A survey indicates Japanese firms mostly support the US tariff agreement, anticipating further price increases.

by VT Markets
/
Aug 13, 2025

A recent survey indicates that three-quarters of Japanese firms hold a positive view of the new US-Japan tariff agreement. This comes after Japan got concessions from the US, reducing planned import duties. The July agreement cut US tariffs on Japanese goods to 15% from a proposed 25%, and the auto tariff fell to 15% from 27.5%.

Mixed Reactions To The New Tariff Deal

However, the 15% auto tariff is still considerably higher than the 2.5% rate before the Trump administration. Around 38% of companies predict a negative earnings impact due to the deal, while 20% foresee a positive effect. For instance, Toyota reduced its profit forecast by 16%, whereas Sony increased its outlook by 4%, attributing this to less severe tariff impacts. The survey reveals that nearly all companies do not plan to change capital expenditure due to the agreement.

Additionally, the survey reports that 54% of companies plan to raise prices further to cope with increased costs. In contrast, 46% believe there is minimal room for more price hikes. Some companies have expressed concerns that higher prices are already suppressing demand and contracting markets.

We see the new US-Japan tariff deal not as a solution, but as a shift in risk. The Nikkei 225 saw a brief relief rally back in July after the announcement but has since traded sideways, reflecting deep uncertainty. This suggests that broad index bets may be less effective than more targeted strategies.

The split between winners and losers is becoming clear, creating opportunities for pair trades. We see potential in favouring electronics exporters, who cited smaller-than-feared tariff effects, over automakers facing a steep 15% tariff. Derivative traders could look at long calls on strong tech performers versus puts on exposed auto manufacturers.

The yen’s reaction tells a story of short-term relief followed by long-term concern. After strengthening post-deal, the USD/JPY has drifted weaker, now hovering near 148 as the market weighs the continued drag on Japan’s key export sector. We anticipate this currency weakness to persist as long as economic growth fears outweigh the tariff relief.

Inflation Concerns And Market Volatility

With over half of companies planning to raise prices, inflation remains a key factor for the coming weeks. Japan’s core CPI has remained stubbornly above the central bank’s target for much of 2025, complicating monetary policy. This environment makes interest rate derivatives, which can hedge against unexpected policy moves, increasingly relevant.
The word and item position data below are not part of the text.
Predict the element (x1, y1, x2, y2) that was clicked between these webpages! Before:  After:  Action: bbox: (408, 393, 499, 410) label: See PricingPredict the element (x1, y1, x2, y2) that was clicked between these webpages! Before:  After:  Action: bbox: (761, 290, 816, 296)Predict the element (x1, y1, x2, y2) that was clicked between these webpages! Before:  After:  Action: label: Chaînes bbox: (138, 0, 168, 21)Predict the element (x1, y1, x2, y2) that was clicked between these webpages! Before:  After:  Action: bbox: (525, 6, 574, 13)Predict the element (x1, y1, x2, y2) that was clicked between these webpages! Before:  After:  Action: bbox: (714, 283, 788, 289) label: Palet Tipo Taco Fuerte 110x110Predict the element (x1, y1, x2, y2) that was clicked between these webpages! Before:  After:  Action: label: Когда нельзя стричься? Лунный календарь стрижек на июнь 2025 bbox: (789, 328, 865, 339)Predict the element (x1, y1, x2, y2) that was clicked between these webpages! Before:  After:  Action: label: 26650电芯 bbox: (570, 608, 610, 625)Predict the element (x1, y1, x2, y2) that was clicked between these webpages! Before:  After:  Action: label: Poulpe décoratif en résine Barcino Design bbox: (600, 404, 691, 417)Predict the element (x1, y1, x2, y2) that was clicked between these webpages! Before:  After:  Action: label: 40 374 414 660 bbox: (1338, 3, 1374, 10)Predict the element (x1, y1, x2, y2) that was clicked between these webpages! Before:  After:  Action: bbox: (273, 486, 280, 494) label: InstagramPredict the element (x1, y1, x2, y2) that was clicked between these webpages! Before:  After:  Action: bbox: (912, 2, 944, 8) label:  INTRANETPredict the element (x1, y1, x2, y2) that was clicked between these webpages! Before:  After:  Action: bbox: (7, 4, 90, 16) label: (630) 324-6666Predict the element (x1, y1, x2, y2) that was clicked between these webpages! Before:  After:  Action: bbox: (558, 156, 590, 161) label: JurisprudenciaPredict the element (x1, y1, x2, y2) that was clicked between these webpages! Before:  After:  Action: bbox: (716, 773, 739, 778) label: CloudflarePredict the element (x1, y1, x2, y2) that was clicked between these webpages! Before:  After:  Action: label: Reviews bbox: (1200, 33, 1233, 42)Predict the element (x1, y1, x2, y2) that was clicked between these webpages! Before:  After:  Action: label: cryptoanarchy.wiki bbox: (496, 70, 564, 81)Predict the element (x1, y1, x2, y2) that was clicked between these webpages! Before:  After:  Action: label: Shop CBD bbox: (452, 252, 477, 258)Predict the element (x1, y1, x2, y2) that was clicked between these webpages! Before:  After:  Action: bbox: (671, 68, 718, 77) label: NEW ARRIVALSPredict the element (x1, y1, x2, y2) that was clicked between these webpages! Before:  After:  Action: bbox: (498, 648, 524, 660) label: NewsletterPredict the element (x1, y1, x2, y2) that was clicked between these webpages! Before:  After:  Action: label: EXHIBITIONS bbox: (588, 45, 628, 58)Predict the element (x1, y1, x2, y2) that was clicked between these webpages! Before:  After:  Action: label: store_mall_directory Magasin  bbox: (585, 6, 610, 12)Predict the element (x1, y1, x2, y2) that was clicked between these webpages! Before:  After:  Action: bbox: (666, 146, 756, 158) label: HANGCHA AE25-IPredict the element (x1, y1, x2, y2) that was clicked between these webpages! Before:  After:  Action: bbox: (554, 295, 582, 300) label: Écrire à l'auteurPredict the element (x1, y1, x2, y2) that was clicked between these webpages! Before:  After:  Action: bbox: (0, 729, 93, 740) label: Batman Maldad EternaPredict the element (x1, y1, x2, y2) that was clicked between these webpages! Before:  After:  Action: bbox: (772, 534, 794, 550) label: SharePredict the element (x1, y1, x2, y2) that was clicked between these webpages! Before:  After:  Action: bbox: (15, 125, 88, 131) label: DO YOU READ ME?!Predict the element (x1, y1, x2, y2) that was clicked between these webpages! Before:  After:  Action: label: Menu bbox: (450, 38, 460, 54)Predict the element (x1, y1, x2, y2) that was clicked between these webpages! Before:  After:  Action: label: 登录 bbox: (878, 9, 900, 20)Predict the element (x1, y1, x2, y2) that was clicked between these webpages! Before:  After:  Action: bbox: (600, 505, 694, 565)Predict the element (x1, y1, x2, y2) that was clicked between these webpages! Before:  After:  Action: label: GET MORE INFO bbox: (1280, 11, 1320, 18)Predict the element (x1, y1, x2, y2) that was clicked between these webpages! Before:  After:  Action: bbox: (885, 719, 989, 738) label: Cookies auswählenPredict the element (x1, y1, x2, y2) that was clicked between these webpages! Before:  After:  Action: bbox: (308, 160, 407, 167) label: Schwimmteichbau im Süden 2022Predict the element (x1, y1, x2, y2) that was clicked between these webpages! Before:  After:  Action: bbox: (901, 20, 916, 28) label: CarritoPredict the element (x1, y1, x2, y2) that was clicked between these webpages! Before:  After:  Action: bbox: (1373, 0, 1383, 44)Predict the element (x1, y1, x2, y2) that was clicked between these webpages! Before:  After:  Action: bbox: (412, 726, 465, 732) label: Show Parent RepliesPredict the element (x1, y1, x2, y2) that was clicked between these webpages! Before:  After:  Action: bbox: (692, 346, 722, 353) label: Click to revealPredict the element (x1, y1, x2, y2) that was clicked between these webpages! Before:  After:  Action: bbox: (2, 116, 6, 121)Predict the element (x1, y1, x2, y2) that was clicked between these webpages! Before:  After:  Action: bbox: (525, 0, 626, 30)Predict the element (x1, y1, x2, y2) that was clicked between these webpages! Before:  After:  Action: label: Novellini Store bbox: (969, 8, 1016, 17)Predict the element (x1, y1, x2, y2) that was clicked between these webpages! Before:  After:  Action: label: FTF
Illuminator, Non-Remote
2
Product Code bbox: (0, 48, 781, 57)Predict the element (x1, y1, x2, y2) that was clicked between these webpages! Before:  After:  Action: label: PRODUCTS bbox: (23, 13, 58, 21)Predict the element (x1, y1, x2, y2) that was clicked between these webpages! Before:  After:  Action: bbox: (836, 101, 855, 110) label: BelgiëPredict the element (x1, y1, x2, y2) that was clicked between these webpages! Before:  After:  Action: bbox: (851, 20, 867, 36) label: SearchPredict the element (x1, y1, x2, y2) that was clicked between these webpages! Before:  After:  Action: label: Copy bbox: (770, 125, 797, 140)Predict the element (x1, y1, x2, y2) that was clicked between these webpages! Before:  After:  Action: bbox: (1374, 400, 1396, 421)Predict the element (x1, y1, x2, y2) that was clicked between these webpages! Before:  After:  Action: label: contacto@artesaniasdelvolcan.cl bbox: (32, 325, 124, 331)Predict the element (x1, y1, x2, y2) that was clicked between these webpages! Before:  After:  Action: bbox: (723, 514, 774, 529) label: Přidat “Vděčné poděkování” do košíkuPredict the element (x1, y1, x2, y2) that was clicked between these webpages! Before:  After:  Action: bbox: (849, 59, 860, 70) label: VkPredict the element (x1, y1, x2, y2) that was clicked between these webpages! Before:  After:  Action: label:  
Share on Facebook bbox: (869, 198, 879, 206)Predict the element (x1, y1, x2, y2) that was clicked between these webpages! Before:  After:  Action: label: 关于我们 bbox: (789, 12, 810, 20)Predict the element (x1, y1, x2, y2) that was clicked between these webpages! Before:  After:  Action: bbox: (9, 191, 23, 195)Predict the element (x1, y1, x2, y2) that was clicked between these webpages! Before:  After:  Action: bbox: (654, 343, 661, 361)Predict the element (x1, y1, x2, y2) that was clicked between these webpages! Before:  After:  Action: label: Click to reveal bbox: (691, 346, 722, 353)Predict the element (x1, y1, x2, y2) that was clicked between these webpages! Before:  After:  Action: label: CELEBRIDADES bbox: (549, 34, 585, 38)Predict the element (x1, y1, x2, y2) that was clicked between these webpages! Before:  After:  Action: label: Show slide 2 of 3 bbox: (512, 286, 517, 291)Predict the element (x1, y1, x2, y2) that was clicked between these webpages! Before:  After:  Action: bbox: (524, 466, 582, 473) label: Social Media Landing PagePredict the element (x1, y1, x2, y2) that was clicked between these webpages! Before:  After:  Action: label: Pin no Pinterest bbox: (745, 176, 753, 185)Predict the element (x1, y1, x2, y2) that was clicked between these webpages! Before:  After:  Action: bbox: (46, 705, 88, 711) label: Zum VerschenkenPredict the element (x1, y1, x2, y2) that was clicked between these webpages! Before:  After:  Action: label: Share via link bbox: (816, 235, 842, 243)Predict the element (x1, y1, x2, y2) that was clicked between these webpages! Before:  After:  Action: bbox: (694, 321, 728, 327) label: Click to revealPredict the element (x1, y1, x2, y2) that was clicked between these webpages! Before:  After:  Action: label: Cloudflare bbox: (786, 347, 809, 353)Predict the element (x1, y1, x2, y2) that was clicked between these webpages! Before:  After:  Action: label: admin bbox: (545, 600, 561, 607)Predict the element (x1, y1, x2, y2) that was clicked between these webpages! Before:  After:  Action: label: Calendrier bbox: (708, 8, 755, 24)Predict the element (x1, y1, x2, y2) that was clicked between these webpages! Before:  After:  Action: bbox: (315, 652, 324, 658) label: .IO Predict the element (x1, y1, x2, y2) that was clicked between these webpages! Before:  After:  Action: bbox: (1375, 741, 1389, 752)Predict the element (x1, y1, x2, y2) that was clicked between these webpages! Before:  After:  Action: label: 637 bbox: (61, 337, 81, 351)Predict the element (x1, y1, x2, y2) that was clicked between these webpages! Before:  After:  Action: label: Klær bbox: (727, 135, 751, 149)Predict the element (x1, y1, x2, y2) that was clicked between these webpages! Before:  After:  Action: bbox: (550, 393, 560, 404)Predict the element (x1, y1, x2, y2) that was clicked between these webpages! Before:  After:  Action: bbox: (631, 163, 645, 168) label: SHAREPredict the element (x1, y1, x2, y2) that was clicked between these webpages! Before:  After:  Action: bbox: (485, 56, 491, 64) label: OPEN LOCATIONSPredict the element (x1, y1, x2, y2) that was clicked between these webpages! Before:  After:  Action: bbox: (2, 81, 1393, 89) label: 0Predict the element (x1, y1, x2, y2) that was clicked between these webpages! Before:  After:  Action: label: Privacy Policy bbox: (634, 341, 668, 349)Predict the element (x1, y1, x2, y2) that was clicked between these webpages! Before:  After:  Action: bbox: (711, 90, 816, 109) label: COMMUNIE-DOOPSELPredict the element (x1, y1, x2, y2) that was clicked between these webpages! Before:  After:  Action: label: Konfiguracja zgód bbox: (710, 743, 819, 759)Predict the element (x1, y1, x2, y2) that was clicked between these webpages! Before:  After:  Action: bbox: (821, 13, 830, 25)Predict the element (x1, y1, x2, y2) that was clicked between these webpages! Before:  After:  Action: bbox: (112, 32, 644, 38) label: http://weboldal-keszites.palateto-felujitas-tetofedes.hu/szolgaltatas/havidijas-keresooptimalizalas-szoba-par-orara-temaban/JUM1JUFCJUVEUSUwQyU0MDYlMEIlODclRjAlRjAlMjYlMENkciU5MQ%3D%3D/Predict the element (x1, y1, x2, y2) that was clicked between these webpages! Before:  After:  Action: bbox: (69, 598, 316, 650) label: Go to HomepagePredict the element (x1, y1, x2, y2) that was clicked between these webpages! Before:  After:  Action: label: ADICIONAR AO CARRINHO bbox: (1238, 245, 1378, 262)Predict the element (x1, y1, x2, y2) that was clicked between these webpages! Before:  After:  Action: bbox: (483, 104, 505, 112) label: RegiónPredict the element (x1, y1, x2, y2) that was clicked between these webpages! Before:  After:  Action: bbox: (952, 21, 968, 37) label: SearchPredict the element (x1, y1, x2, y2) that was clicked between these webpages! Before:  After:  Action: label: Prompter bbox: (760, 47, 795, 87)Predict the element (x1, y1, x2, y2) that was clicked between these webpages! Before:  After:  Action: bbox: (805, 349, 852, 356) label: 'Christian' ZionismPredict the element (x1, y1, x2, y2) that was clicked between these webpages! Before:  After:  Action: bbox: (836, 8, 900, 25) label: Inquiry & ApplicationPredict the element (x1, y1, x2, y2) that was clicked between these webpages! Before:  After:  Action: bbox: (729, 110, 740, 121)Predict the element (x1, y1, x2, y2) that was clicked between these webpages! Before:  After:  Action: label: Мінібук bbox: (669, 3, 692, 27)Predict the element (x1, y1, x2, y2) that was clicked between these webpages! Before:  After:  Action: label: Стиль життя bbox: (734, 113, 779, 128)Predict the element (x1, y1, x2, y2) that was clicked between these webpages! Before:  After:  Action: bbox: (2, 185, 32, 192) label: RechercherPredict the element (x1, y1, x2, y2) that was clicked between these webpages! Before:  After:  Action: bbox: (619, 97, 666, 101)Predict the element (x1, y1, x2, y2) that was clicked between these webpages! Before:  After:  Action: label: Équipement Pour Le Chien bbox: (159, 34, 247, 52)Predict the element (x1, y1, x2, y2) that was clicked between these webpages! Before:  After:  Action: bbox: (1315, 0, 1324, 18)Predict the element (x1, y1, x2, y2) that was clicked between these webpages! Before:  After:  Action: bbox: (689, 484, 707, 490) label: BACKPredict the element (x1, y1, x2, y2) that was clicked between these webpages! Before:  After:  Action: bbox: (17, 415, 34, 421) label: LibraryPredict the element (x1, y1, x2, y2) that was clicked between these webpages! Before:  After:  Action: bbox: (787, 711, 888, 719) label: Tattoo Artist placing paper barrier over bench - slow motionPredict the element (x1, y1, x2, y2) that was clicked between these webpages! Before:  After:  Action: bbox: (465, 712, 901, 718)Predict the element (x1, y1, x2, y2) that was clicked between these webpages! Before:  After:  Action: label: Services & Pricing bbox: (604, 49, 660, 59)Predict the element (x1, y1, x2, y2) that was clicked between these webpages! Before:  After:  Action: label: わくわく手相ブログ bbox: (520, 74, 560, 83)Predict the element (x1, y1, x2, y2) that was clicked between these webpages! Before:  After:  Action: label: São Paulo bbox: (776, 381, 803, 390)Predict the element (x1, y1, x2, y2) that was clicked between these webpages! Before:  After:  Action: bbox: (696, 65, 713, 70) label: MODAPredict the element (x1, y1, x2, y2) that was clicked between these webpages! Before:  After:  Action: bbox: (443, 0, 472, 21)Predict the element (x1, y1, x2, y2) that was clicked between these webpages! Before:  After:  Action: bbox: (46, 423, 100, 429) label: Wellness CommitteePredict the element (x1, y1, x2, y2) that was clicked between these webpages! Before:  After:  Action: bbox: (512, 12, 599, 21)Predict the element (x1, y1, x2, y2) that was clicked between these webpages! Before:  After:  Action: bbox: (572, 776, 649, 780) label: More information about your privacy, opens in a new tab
Looking back at the US-China trade war of 2018-2019, we saw that initial tariff announcements were often followed by months of heightened volatility. The current situation feels similar, suggesting that options strategies that profit from price swings, like straddles, could be advantageous. We expect the Nikkei Volatility Index, currently below its year-to-date average, to trend higher.

Attention must now turn to upcoming hard data to confirm corporate sentiment. The next Tankan survey will be crucial to see if business confidence is holding up after the initial relief. We will also be watching Japan’s monthly trade balance figures closely to measure the real-world impact of the 15% auto tariff on export volumes.